L’ONU a approuvé jeudi les premiers crédits émis dans le cadre d’un marché du carbone créé par l’accord de Paris sur le climat. Ce mécanisme vise à réduire les émissions de gaz à effet de serre en permettant aux entreprises et aux pays de compenser leurs émissions excédentaires en finançant des projets de réduction dans d’autres régions du monde.

Le projet pilote, annoncé par l’ONU sur le changement climatique, concerne une initiative de foyers améliorés au Myanmar. Ce projet distribue des fourneaux plus efficaces, réduisant ainsi la pression sur les forêts locales. Il est mis en œuvre en partenariat avec une entreprise sud-coréenne et générera des crédits qui contribueront aux objectifs climatiques de la Corée du Sud et du Myanmar.

« Plus de deux milliards de personnes dans le monde n’ont pas accès à une cuisine propre, ce qui tue des millions de personnes chaque année. Une cuisine propre protège la santé, sauve les forêts, réduit les émissions et contribue à l’autonomisation des femmes et des filles, qui sont généralement les plus durement touchées par la pollution de l’air domestique »

Simon Stiell, secrétaire exécutif de l’ONU sur le changement climatique

Selon l’ONU, ce nouveau mécanisme « peut soutenir des solutions qui font une grande différence dans la vie quotidienne des gens, tout en canalisant les financements là où ils apportent des bénéfices réels sur le terrain ».

Cependant, des critiques s’inquiètent du risque de « greenwashing » et craignent que de tels programmes ne sapent les efforts mondiaux de lutte contre le réchauffement climatique si leur mise en œuvre est défaillante. L’agence des Nations Unies pour le climat a précisé que les réductions d’émissions créditées sont inférieures de 40 % à celles d’un système précédent, grâce à l’application de calculs plus conservateurs dans le cadre du nouveau mécanisme de crédit de l’Accord de Paris (PACM).

« Notre objectif est de renforcer la confiance dans ce marché dès le départ, et cette première émission montre que le système fonctionne comme prévu »

Jacqui Ruesga, vice-présidente de l’organisme des Nations Unies supervisant le PACM

Les fourneaux utilisés dans le projet du Myanmar brûlent la biomasse ligneuse de manière plus efficace, réduisant ainsi la consommation de combustible et les émissions de fumée à l’intérieur des habitations.
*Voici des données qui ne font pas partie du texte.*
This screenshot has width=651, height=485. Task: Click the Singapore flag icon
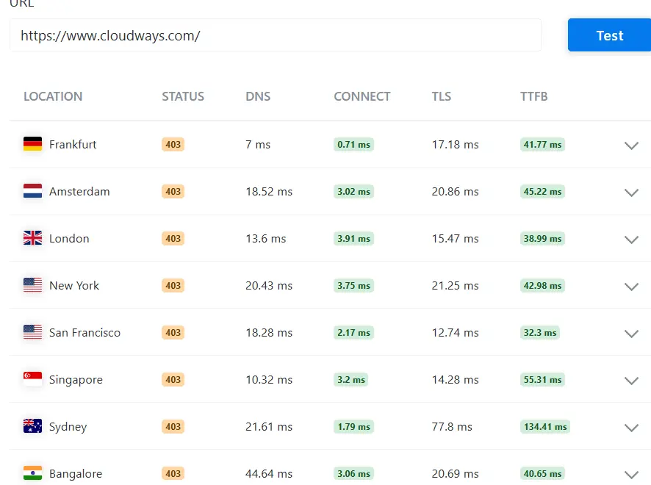tap(32, 379)
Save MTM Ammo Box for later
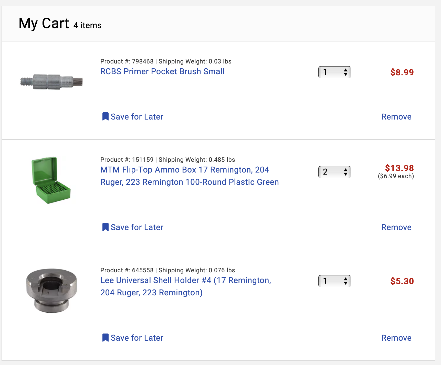Viewport: 441px width, 365px height. [x=137, y=227]
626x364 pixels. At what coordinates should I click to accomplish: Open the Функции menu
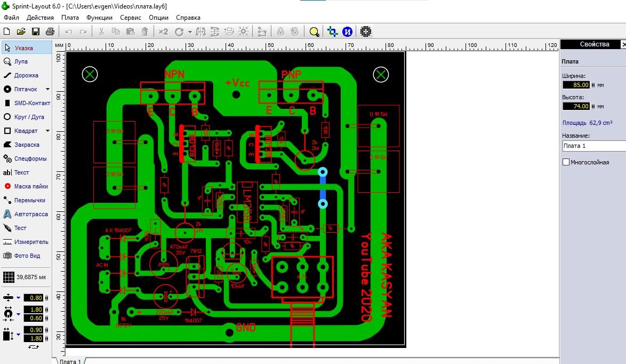coord(99,18)
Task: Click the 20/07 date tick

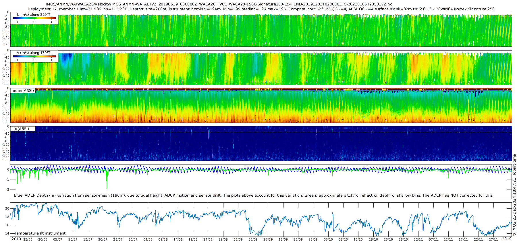Action: (x=103, y=239)
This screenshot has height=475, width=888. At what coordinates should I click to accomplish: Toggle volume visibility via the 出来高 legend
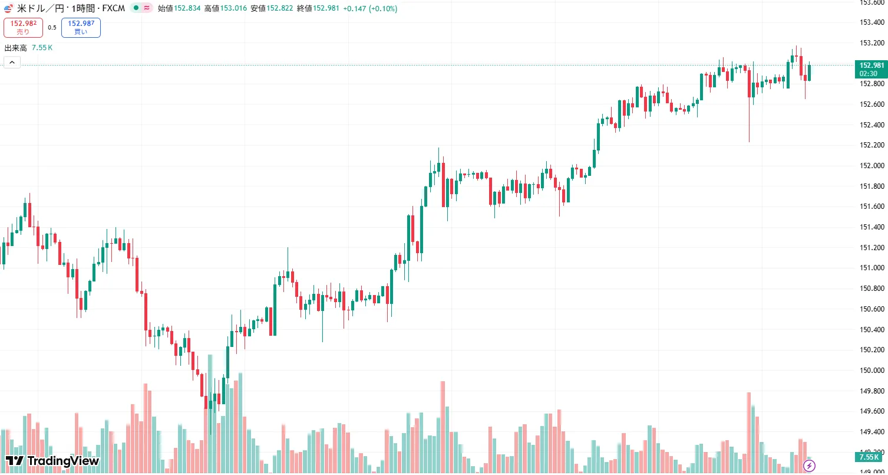coord(16,47)
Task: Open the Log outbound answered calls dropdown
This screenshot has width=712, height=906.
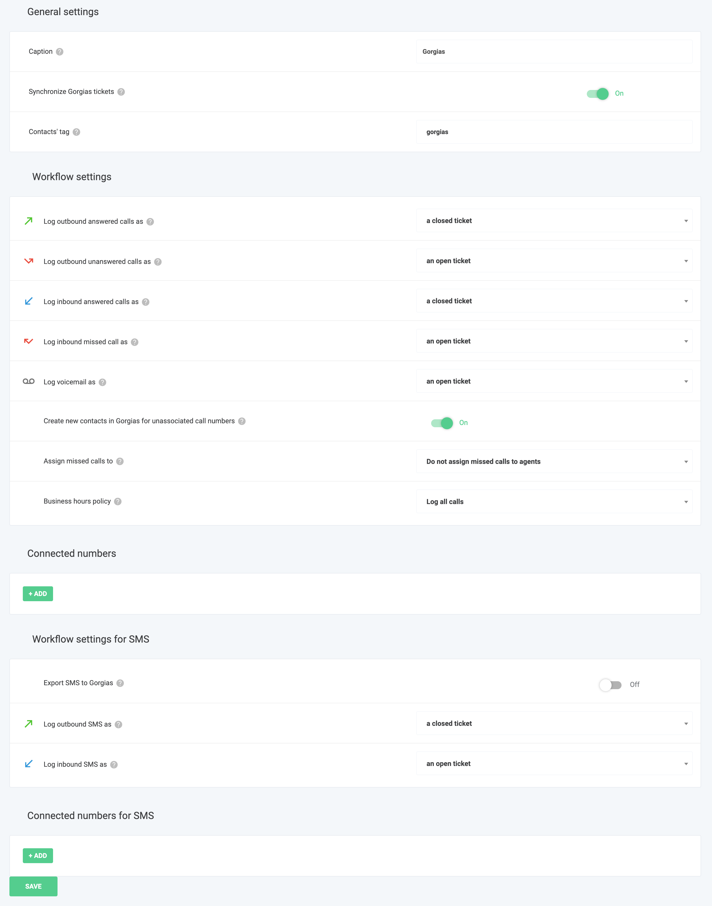Action: click(x=554, y=221)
Néanmoins, selon l’Organisation mondiale de la santé, seulement 78 % de la population mondiale devrait avoir accès à une cuisine propre d’ici 2030, au rythme actuel.

L’Accord de Paris, conclu en 2015, vise à limiter le réchauffement climatique bien en dessous de 2 °C (3,6 °F), et idéalement à 1,5 °C (2,7 °F). Il prévoit également la possibilité pour les pays de participer au commerce international de réductions d’émissions de carbone.

De nouvelles règles concernant ce mécanisme de marché du carbone ont été adoptées lors de la COP29 de l’ONU en Azerbaïdjan en 2024. À cette occasion, Greenpeace avait exprimé des réserves, soulignant que l’accord comportait des lacunes qui pourraient permettre aux entreprises de combustibles fossiles de continuer à polluer. D’autres organisations environnementales ont toutefois estimé que, malgré ses imperfections, l’accord apportait une certaine clarté aux efforts mondiaux visant à réglementer les crédits carbone.